(YOUR GOAL)
Exactly reproduce the lines from the one holding "Instruction: Click the" through the end of the records, including both boundary lines but no pictures.

(Recorded data)
**********

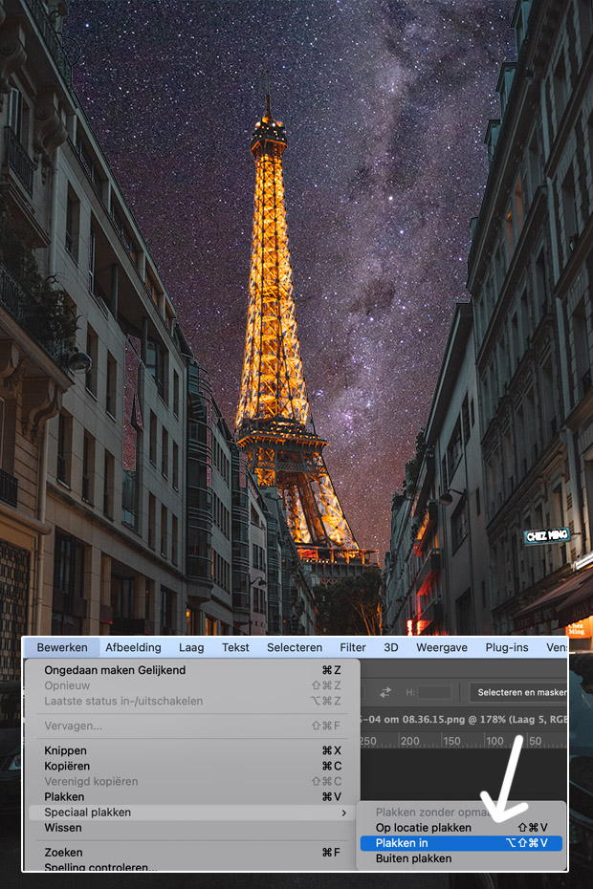Open the Selecteren menu
Screen dimensions: 593x889
tap(295, 647)
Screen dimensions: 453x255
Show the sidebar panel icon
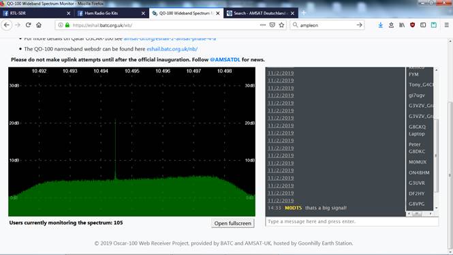(x=423, y=25)
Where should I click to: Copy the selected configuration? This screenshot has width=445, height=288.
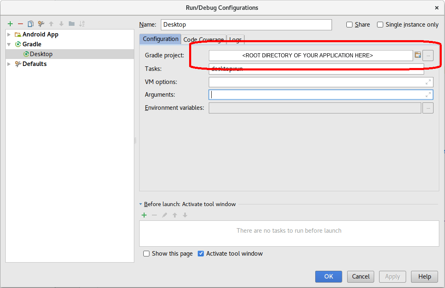30,24
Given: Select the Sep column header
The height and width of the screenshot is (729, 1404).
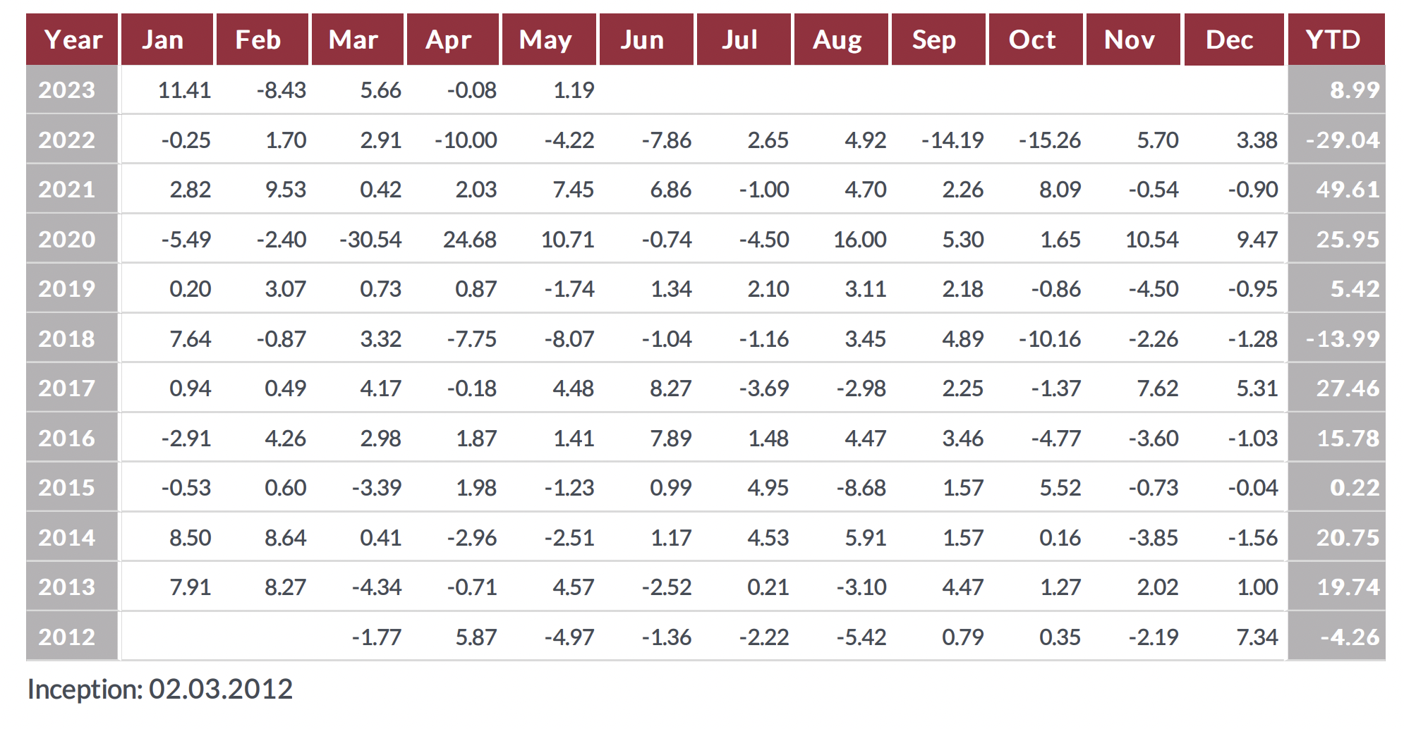Looking at the screenshot, I should point(934,39).
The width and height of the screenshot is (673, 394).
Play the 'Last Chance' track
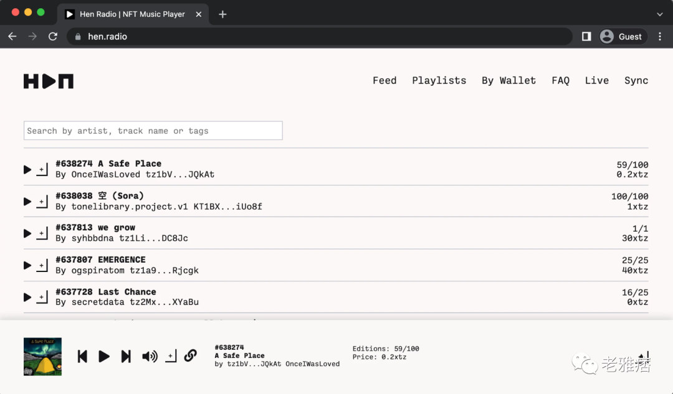point(27,298)
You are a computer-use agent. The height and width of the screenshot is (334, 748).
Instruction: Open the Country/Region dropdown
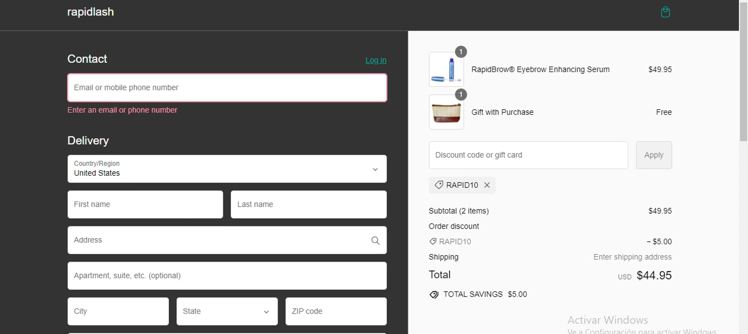pyautogui.click(x=227, y=169)
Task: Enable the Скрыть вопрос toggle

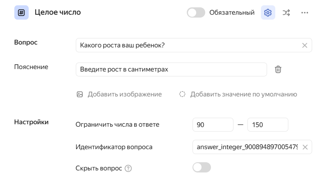Action: [x=202, y=168]
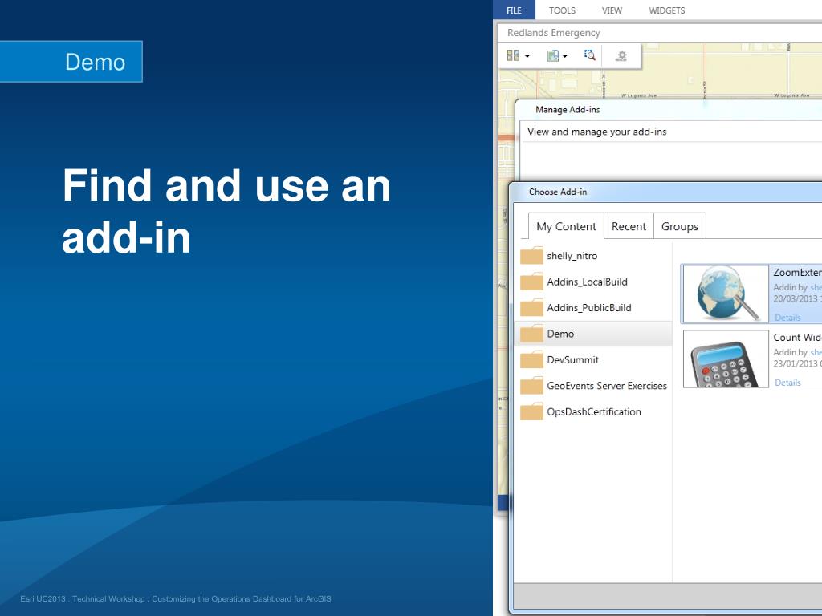Open the shelly_nitro folder
Image resolution: width=822 pixels, height=616 pixels.
pyautogui.click(x=572, y=256)
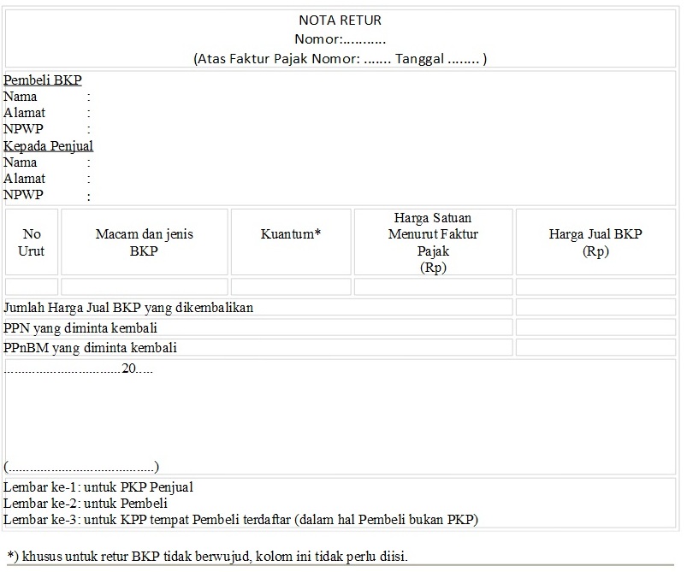This screenshot has height=572, width=687.
Task: Click the signature name line in parentheses
Action: click(x=81, y=467)
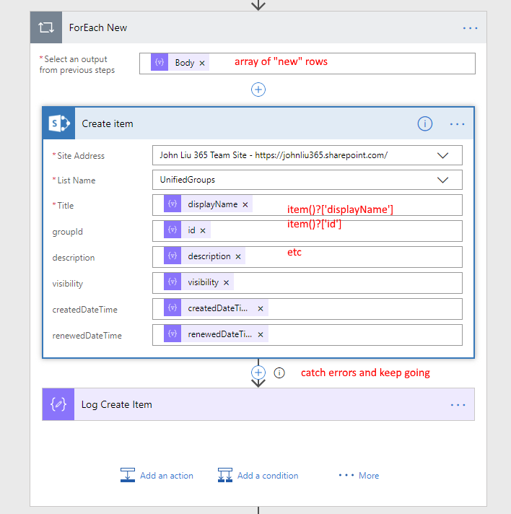The image size is (511, 514).
Task: Expand the List Name dropdown
Action: click(443, 180)
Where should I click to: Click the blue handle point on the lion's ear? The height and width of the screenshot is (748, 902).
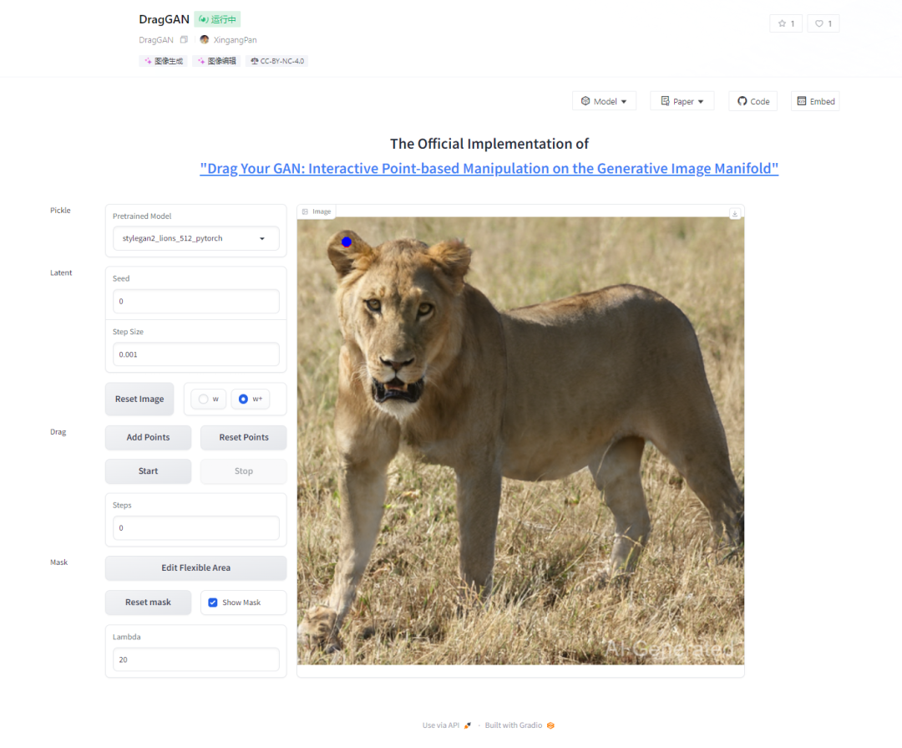pos(347,242)
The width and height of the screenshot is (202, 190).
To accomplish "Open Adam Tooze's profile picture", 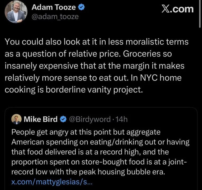I will click(x=16, y=12).
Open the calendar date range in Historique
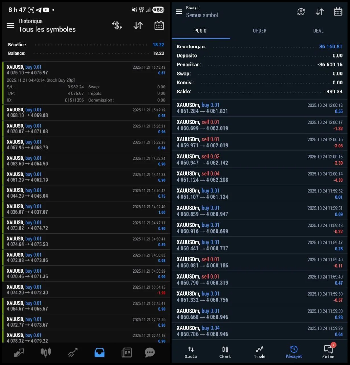This screenshot has width=350, height=365. coord(159,25)
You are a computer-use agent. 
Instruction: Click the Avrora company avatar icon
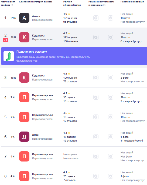click(24, 18)
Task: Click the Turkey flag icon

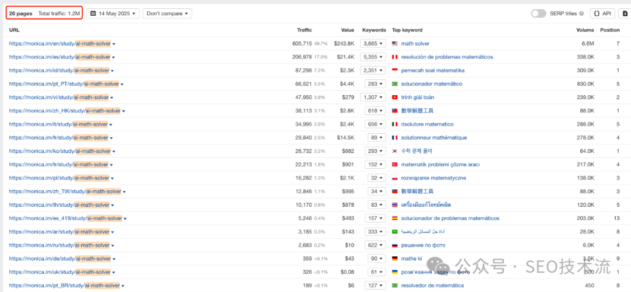Action: click(x=395, y=165)
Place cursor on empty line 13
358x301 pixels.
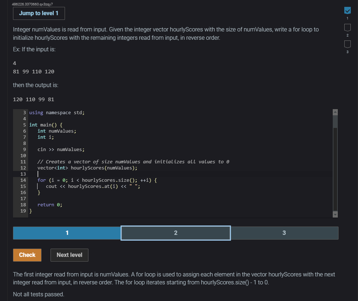coord(180,174)
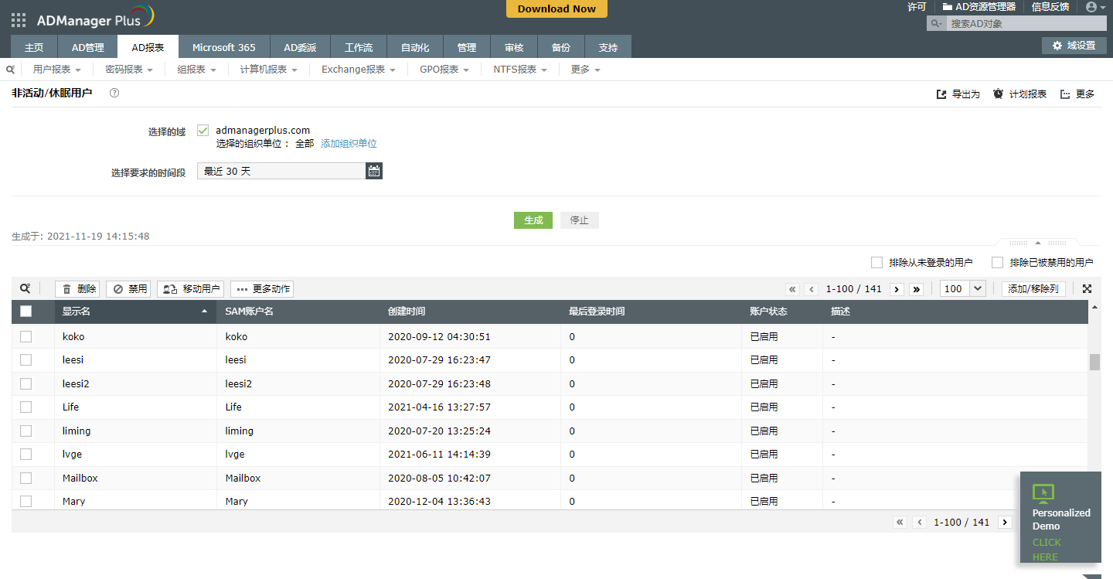This screenshot has width=1113, height=579.
Task: Click the help question mark icon
Action: click(114, 94)
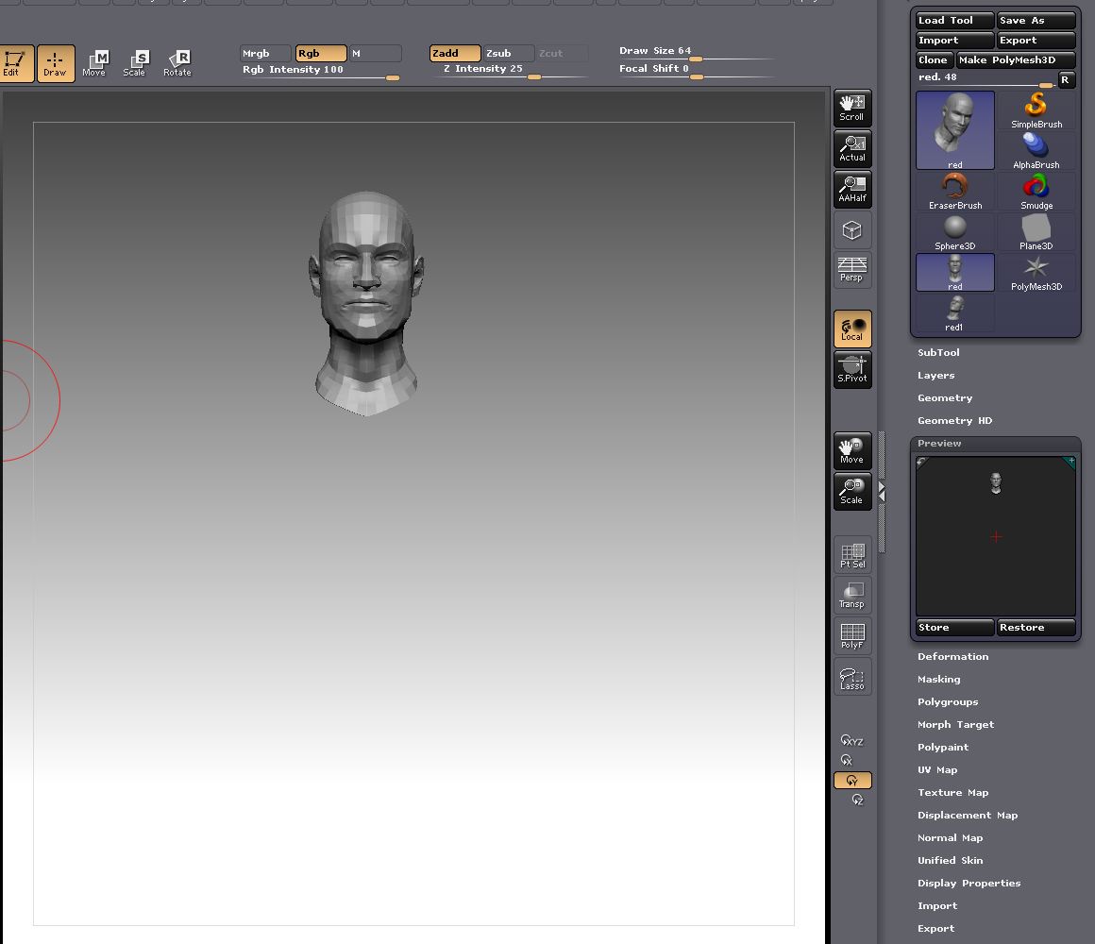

**********

(ANSWER BELOW)
Instruction: Click the Avrora company avatar icon
click(24, 18)
Task: Click the Turkey flag icon

Action: click(x=395, y=165)
Place cursor on empty line 13
358x301 pixels.
coord(180,174)
This screenshot has width=1113, height=579.
Task: Click the help question mark icon
Action: click(114, 94)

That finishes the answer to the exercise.